I hate to carve up a book into parcels, to evaluate art with that crass finality of the food critic judging course after course. But there’s no other way to approach Bleeding Edge, Pynchon’s eighth novel. The second half of the novel, which takes place in what Pynchon cleverly calls “meatspace” has the more traditional feel of a high-stakes procedural—and yet is far superior to the jumbled comico-techno-thriller that proceeds it. Maxine reunites with her husband, Horst, and her pursuit of Ice crystallizes into something cohesive. A pair of Russian rappers-cum-mafiosi help move the narrative along, as does an ethereal operative named—in classic Pynchon fashion—Windust.
And then, a September morning. Pynchon can’t help but engaging in some 9/11 trutherism, with the villain Ice potentially facilitating the movement of terrorist-related funds; the man flocks to conspiracy theories like a bear to honey.

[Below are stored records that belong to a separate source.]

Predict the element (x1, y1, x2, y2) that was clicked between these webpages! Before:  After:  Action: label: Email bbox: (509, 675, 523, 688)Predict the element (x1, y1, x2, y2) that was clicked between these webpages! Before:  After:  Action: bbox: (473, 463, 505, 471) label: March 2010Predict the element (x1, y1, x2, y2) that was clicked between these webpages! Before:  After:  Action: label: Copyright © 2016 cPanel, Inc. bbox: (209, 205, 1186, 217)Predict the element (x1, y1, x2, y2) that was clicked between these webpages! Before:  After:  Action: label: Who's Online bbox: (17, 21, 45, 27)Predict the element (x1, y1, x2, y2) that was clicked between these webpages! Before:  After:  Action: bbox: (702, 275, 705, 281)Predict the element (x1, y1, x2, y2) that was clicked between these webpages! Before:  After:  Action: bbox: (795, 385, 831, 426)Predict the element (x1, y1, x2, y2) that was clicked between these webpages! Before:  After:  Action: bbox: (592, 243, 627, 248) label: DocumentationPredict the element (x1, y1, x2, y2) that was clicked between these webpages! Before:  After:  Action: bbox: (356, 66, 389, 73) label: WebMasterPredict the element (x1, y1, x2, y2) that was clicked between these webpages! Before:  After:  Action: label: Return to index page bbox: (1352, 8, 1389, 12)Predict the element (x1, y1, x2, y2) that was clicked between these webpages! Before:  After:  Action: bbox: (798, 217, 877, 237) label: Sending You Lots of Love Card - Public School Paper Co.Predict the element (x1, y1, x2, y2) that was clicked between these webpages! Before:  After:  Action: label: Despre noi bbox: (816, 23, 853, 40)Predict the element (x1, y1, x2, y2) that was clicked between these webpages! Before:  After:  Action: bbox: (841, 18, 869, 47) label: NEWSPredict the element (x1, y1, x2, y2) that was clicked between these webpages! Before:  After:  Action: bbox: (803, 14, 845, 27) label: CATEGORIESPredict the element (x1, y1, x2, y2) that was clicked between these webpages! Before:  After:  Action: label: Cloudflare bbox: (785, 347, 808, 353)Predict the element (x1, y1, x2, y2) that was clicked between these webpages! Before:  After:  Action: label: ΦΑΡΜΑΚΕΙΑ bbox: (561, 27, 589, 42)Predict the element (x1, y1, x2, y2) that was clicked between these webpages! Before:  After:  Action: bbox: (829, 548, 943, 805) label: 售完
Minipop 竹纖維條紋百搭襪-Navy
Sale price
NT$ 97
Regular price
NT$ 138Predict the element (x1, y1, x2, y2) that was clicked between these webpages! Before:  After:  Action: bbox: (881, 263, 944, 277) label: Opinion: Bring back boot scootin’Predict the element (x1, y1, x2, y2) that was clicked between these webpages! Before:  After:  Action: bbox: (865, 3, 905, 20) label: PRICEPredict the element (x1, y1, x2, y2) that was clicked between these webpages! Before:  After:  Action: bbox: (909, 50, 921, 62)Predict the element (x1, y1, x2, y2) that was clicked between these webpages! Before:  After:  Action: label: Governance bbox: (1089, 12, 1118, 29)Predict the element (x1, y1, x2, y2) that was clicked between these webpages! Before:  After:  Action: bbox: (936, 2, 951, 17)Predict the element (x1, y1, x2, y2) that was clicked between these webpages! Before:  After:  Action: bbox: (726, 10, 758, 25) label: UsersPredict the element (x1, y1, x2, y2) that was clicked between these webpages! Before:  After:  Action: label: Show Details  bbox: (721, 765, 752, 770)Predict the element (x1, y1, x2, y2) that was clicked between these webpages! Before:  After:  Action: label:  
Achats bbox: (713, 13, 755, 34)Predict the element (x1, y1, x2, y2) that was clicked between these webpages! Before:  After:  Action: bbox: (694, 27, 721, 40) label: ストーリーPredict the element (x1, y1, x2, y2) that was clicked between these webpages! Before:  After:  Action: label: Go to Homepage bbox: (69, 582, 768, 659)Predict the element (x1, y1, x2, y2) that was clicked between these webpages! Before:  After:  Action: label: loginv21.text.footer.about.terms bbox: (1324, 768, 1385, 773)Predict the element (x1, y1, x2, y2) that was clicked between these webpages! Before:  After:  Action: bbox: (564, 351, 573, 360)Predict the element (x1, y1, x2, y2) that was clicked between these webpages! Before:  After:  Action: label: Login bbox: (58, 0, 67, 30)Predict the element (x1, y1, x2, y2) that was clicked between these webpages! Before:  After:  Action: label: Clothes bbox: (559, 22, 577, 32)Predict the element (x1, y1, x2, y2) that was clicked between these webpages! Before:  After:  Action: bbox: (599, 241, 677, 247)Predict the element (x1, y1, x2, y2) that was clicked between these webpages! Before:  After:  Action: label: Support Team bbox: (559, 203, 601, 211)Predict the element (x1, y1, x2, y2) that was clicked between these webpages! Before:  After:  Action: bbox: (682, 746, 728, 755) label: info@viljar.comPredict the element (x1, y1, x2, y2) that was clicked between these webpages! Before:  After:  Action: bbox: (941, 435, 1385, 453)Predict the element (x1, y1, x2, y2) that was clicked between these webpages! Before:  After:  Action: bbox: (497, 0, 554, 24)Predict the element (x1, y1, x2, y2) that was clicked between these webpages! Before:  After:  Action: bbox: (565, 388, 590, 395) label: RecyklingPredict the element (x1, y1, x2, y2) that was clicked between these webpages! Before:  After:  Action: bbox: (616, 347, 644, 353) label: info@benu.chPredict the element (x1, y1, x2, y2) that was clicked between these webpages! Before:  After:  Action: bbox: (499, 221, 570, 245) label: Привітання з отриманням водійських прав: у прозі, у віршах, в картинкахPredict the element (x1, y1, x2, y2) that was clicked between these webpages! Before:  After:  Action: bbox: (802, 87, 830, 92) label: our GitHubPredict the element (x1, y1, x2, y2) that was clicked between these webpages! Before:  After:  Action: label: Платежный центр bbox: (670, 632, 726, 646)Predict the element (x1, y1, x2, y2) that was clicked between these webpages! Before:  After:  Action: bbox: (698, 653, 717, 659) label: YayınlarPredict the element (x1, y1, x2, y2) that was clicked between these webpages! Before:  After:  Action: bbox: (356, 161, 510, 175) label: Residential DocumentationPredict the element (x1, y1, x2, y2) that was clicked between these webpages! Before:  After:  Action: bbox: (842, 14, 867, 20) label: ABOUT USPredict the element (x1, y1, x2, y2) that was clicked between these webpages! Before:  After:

But overall, Pynchon’s treatment of a vulnerable, wounded New York is surprisingly humane. On occasion, it is outright beautiful, a reminder of how lyrical he can be when not making cornball jokes about Anal Teen Nymphos Quarterly or Christopher Walken starring in something called The Chi Chi Rodriquez Story, the latter being a strand of celeb-biopic jokes that runs fruitlessly throughout much of the novel.
In moments of calm and discipline, the man can write with genuine insight about “the landfill of failing memory” into which our private New Yorks are eternally shoveled, “the childlike hope and depravity” of late-capitalism Manhattan, and the Internet, “that vastly stitched and unstitched tapestry they have all at some time sat growing crippled in the service of.” He also pulls one of the trickiest novelistic feats, an accurate yet original description of the sky, describing it over New Jersey as “a pale battle flag of the ancient nation of winter.” Yes, Tom. Yes.
It is a crime to have the capacity to write such sentence and yet resort to MILF jokes—and yet Pynchon, ever the hyper-puerile teenager, does. Also, jokes about Britney Spears dressed as Jay-Z (or is it a Britney Spears imitator…you know what, forget about it), Carmen Electra and several at the expense of poor, unloved Zima. I suspect that in part, this is because, as a writer who came of age during the countercultural Sixties remains suspicious of seriousness as the value of squares. It may be so. But humor unchecked is simply silliness.
As for the inevitable ranking of Bleeding Edge in the Pynchonian oeuvre, let’s just say it is no Gravity’s Rainbow or V or Lot 49. Those who care about such things will know exactly what I mean. It is more serious but somewhat less enjoyable than his last effort, the gently stoned Inherent Vice. I think there remains in the man at least one more huge, great novel.
When Pynchon first started writing fiction in the late 1950s at Cornell, a good number of Americans still did not have televisions. Today, I have all of Pynchon’s novels on a device the size of a deck of cards (Penguin released his novels as e-books last year). And though Pynchon’s curiosity is unrivaled, his themes have largely stayed the same, centering on a sweaty quest for the unspoken unattainable that propelled his first novel, V. What others call his paranoia I think is merely curiosity unchecked. “Dark possibilities are beginning to emerge,” he writes at one point in Bleeding Edge. They always are.